STUDY TEXT:
------------------------------

# Japanese style poem generator

## 1. Introduction
This is an introduction and log book to the poem generator for the project “Bad Poet Society”. This generative system is based on a LSTM neural network with the data set construced by a mixture of Japanese haiku-like and waka-like English poems. 

I am a little bit familiar with Japanese, and also fond of Japanese literatures and poems (haiku, tanka, choka, et al.), therefore I decided to make a generative system regarding Japanese poems (though there is a struggling story about how I choose my inspiring set.. will reveal it later). 

At the first time I saw this project, the generative adversarial networks (GAN) instantly appeared in my thought. Due to the difficulty of exploiting a GAN and I was not familiar with it, I decided to make use of LSTM network for this generative system. I started checking the information regarding how to deploy a text generating LSTM, and the github [blog](https://gist.github.com/maxim5/c35ef2238ae708ccb0e55624e9e0252b) by Maxim, the AI haiku [blog](https://www.brianweet.com/2019/06/16/write-ai-gpt-2-haiku.html) by brianweet, and the *haikurnn* project ([blog](https://towardsdatascience.com/generating-haiku-with-deep-learning-dbf5d18b4246), [code](https://github.com/docmarionum1/haikurnn/)) by Jeremy Neiman give me a lot of inspiration. 

### A simple analysis regarding two haiku projects by others with mine
Although brianweet's and Jeremy Neiman's ideas are very similar with mine, the expolitation of Brianweet's made use of GPT-2 model by OpenAI which is too huge to deploy for a small scale project such like mine, while Jeremy Neiman's project did not utilize word vectors (only word index and RNN) for training which is too much simple as a generator. Mine makes use of gensim word2vec for word vector training and LSTM network for generator training, which is an appropriate size for deploying this creativity system. 

## 2. Environment requirements
This scripts is in python3, with packages: 
* Keras
* Tensorflow
* pandas
* gensim
* numpy
* random

More information can be found in the README.md file in the zip archive.

In [135]:
import keras
import pandas as pd
import gensim
import numpy as np
import string

seed_value = 101
np.random.seed(seed_value)

import random
random.seed(seed_value)

------------------------------

LISTED ENTRIES:
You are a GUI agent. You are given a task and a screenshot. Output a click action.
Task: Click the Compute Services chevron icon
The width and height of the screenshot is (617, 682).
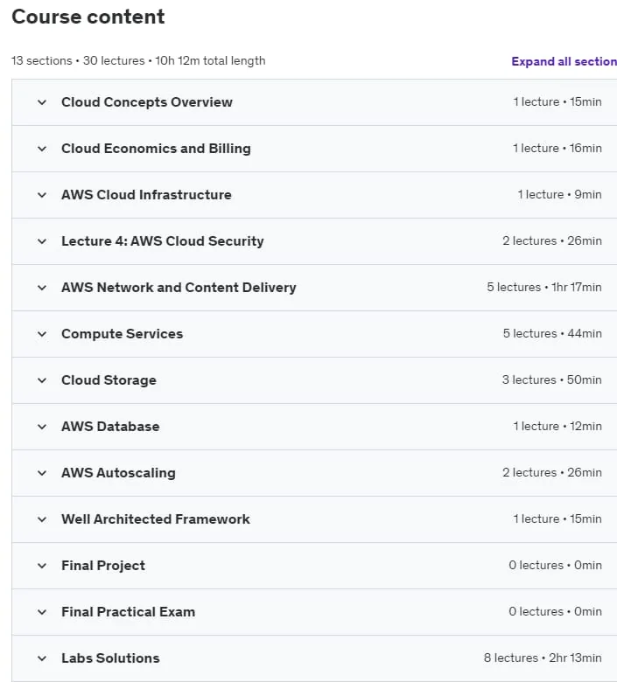(x=42, y=335)
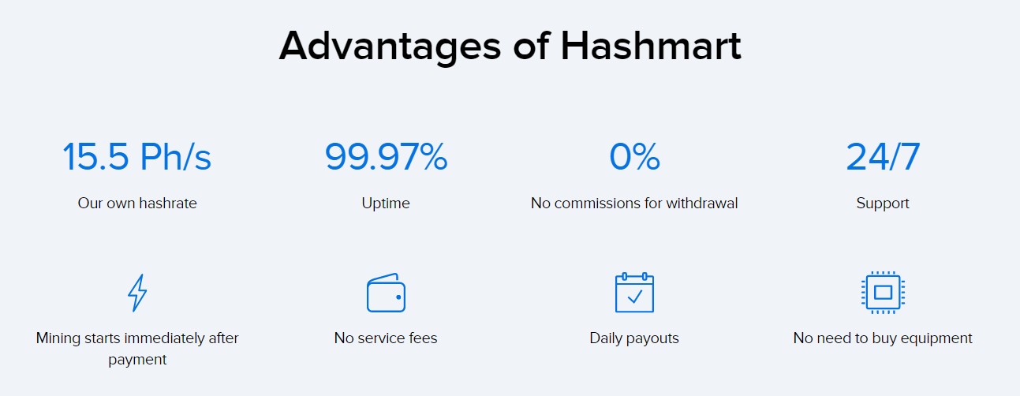The height and width of the screenshot is (396, 1020).
Task: Click the wallet icon
Action: pos(386,293)
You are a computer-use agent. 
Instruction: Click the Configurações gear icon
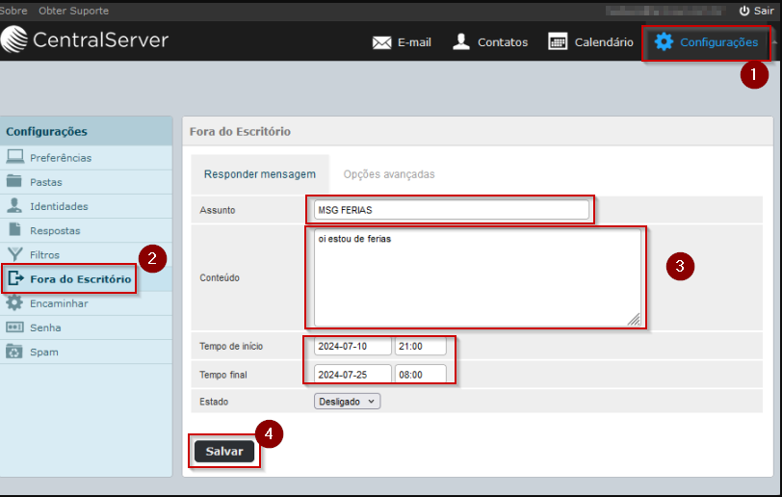pos(664,41)
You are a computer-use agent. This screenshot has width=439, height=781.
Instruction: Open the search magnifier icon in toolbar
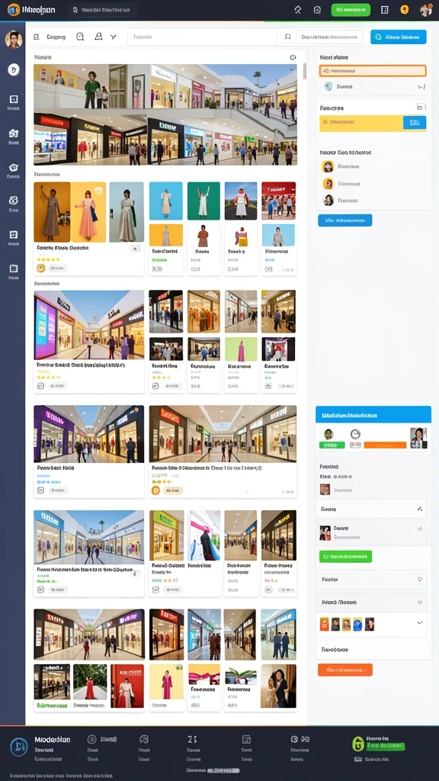[x=80, y=37]
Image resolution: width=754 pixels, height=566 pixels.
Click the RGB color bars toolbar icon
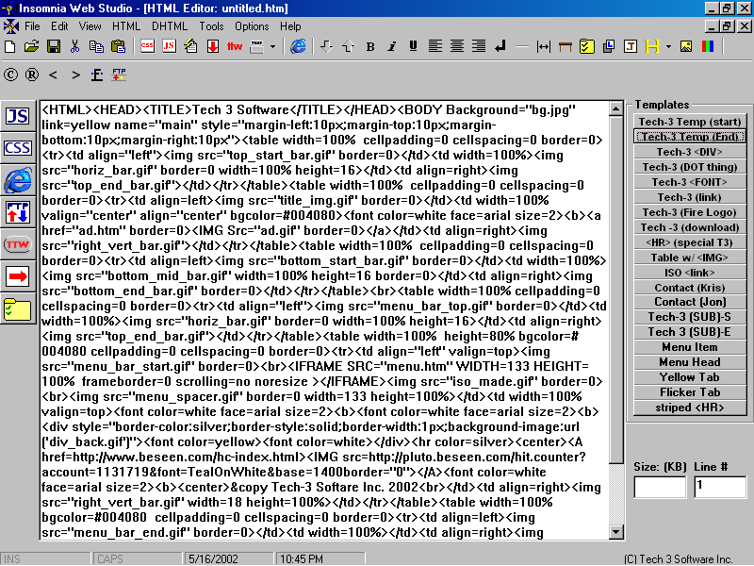[x=707, y=46]
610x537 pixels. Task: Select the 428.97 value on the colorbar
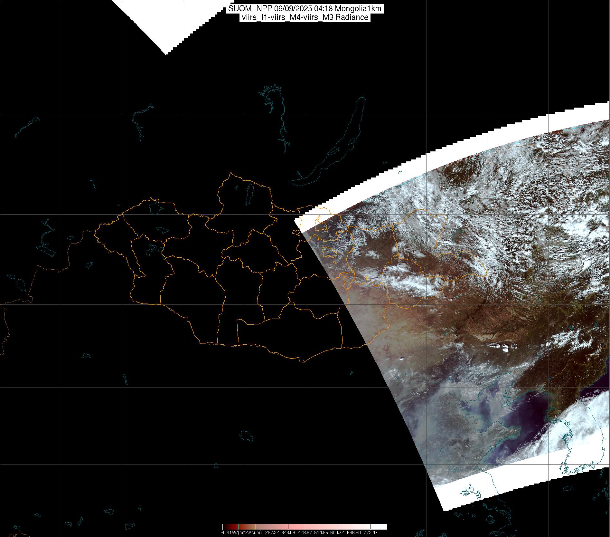pos(305,532)
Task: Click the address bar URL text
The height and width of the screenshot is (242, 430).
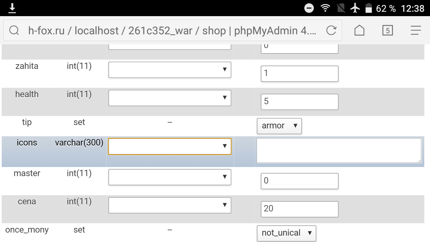Action: 171,31
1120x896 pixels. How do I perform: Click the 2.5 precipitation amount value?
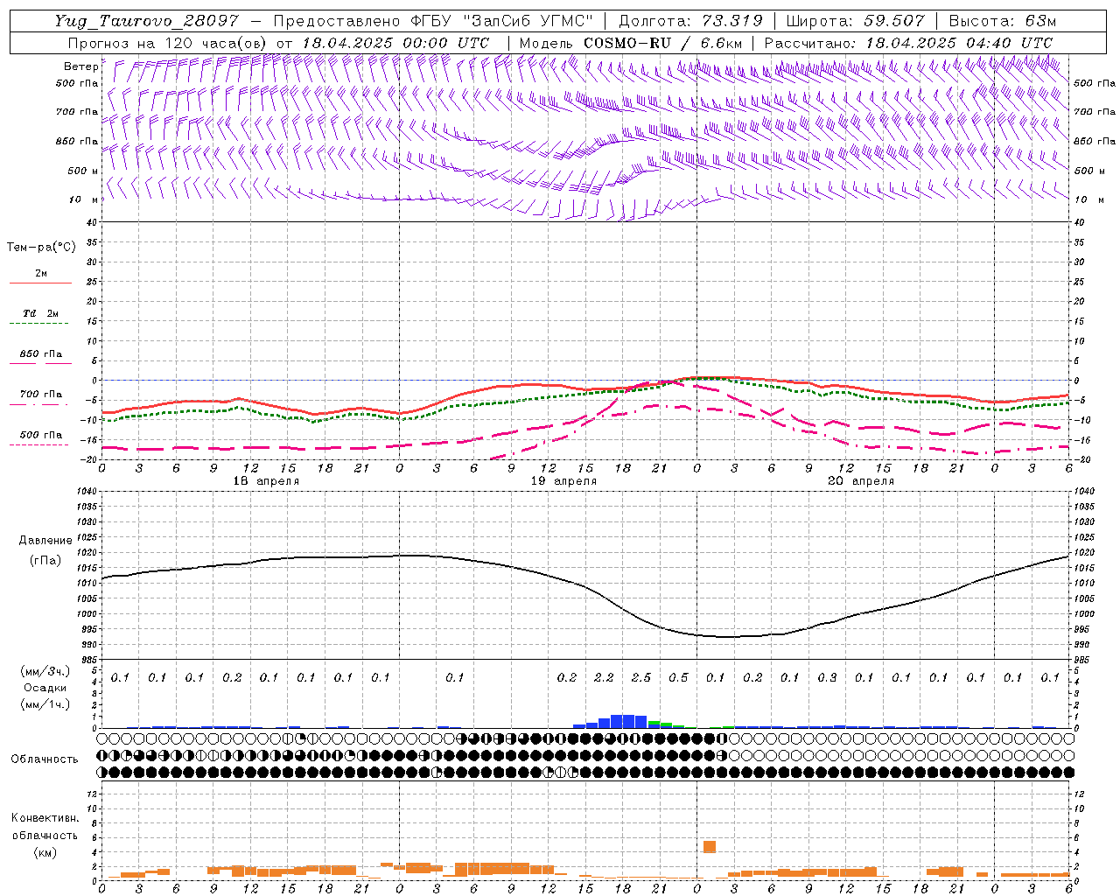click(x=641, y=677)
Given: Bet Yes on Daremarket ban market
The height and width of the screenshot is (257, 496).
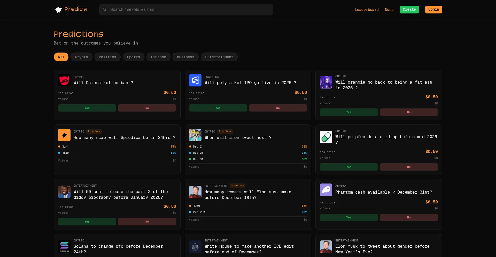Looking at the screenshot, I should 87,108.
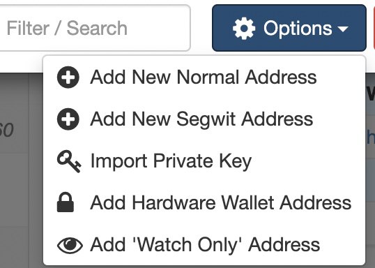Select Add 'Watch Only' Address
This screenshot has width=375, height=268.
(204, 245)
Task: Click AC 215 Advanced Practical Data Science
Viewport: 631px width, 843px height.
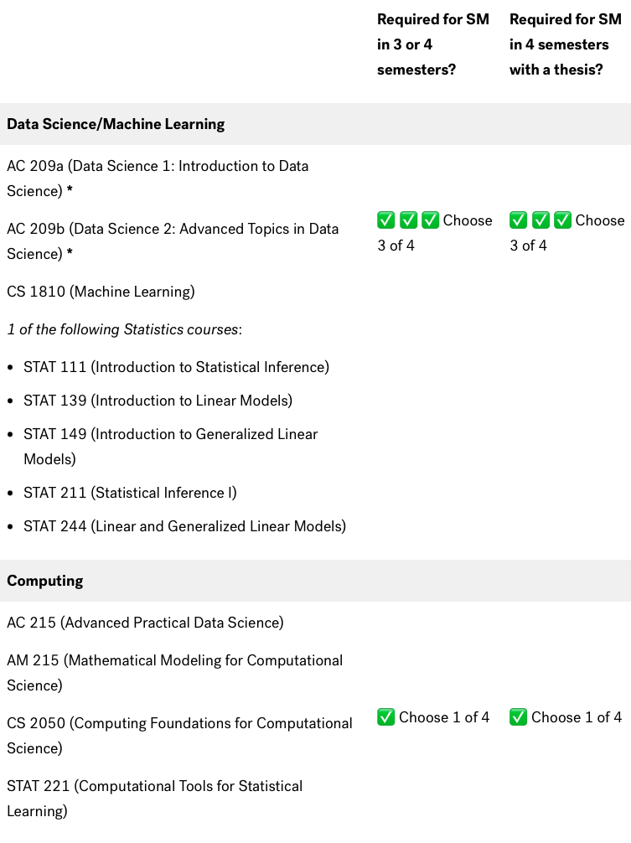Action: [145, 623]
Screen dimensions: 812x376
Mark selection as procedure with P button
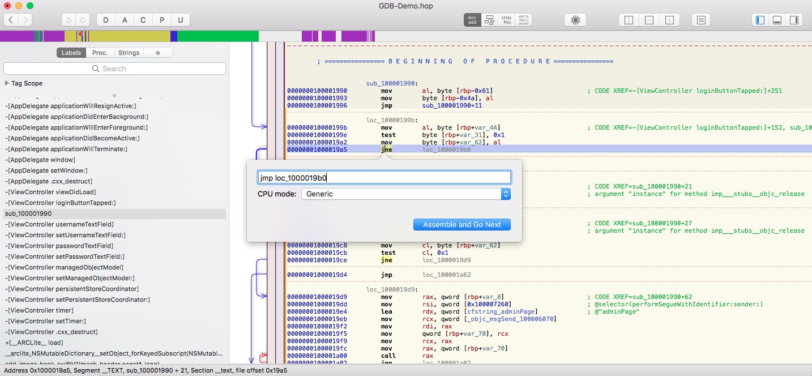coord(162,20)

------------------------------

REQUIRED ACTIONS:
[a] Rewrite the poem generator text from "### A simple" down to "this creativity system.", putting "fastText" in place of "word2vec".
[b] Pick up the Japanese poem generator text after its final line and carry it on.

ANSWERS:
[a]
### A simple analysis regarding two haiku projects by others with mine
Although brianweet's and Jeremy Neiman's ideas are very similar with mine, the expolitation of Brianweet's made use of GPT-2 model by OpenAI which is too huge to deploy for a small scale project such like mine, while Jeremy Neiman's project did not utilize word vectors (only word index and RNN) for training which is too much simple as a generator. Mine makes use of gensim fastText for word vector training and LSTM network for generator training, which is an appropriate size for deploying this creativity system.

[b]
import tensorflow as tf
tf.random.set_seed(seed_value)

from keras.models import Sequential
from keras.layers import Bidirectional
from keras.layers import Dense, Activation
from keras.layers.embeddings import Embedding
from keras.layers.recurrent import LSTM
from keras.callbacks import LambdaCallback
from keras.models import load_model

# import nltk
# from nltk import word_tokenize, pos_tag

#gpus = tf.config.experimental.list_physical_devices('GPU') # for cudnn
#tf.config.experimental.set_memory_growth(gpus[0], True)

import sys
sys.executable

'/usr/bin/python3'

In [78]:
# hyperparameter config
max_sentence_len=10
epoch_num = 5

## 3. About Inspiring set and the starting work
At the beginning I intended to code a completely traditional Japanese style English haiku generator, but due to the complexity of haiku composition, I was going to extend the spread of my inspiring set as the combination of haiku-like and waka-like Japanese poems. This set contains a ready-made haiku-like dataset provided by Jeremy Neiman's *haikurnn* project ([blog](https://towardsdatascience.com/generating-haiku-with-deep-learning-dbf5d18b4246), [code](https://github.com/docmarionum1/haikurnn/)).

### Compare traditional haiku and my haiku-like inspiring set
As described above, the inspiring set is essentially not a formal English haiku data set. 

The haiku poem has a constraint that it needs to have a 5-7-5 syllables formation. Originally this constraint is for Japanese for whom this seems easier to achieve compared with western language in which one atomic word may contain more than one sysllables while a Japanese hiragana has only one syllable. And there are more requirement for a haiku such like it needs the word describing the feature of a season. 

For variety and simplicity, I omit these harsh limits while preparing the inspiring set, and only reserve the restriction that the poem should have three sentences. My inspiring set is the dataset haikus.csv (140k haikus) from the *haikurnn* project in Github which I have mentioned before. Note that this data set in fact is also not a regular English haiku set. The author labeled the syllabels for every sentence of each poem where we could see that not every poem has a 5-7-5 formation but everyone has three sentences. Therefore I call this inspiring set as Haiku-like/Waka-like set (or to say in an explicit way, it is a Japanese poem inspiring set). 

More information about this data set can be found in their [blog](https://towardsdatascience.com/generating-haiku-with-deep-learning-dbf5d18b4246).

The example of this data set are shown as follows: 

In [4]:
# read the inspiring set 
# haiku-like dataset provided by the haikurnn 
# this 'scripts' dir will appear locally after you unzip the scripts.zip file
data = pd.read_csv("./scripts/data/haikus.csv")
data.head()

Unnamed: 0,0,1,2,source,0_syllables,1_syllables,2_syllables
0,Memorial Day --,a shadow for each,white cross,tempslibres,5,5,2
1,spring rain -,as the doctor speaks,i think of lilacs,tempslibres,23,5,5
2,spring moonset --,a rice ball for,breakfast,tempslibres,34,4,2
3,sunny afternoon,an old man lingers,near the mailbox,tempslibres,5,5,4
4,cinco de mayo,horses roll,in the shallows,tempslibres,5,3,4


## 4. Approach

### 4.1 Preparing the training set
This generator uses a simple LSTM neural network. For traning this network it needs a training set containing x and y. Here the strategy of training is to

* use the first sentence as *x* (source sentence) and the first word of the second sentence as *y* (target word)
* use the second sentence as *x* (source sentence) and the first word of the third sentence as *y* (target word)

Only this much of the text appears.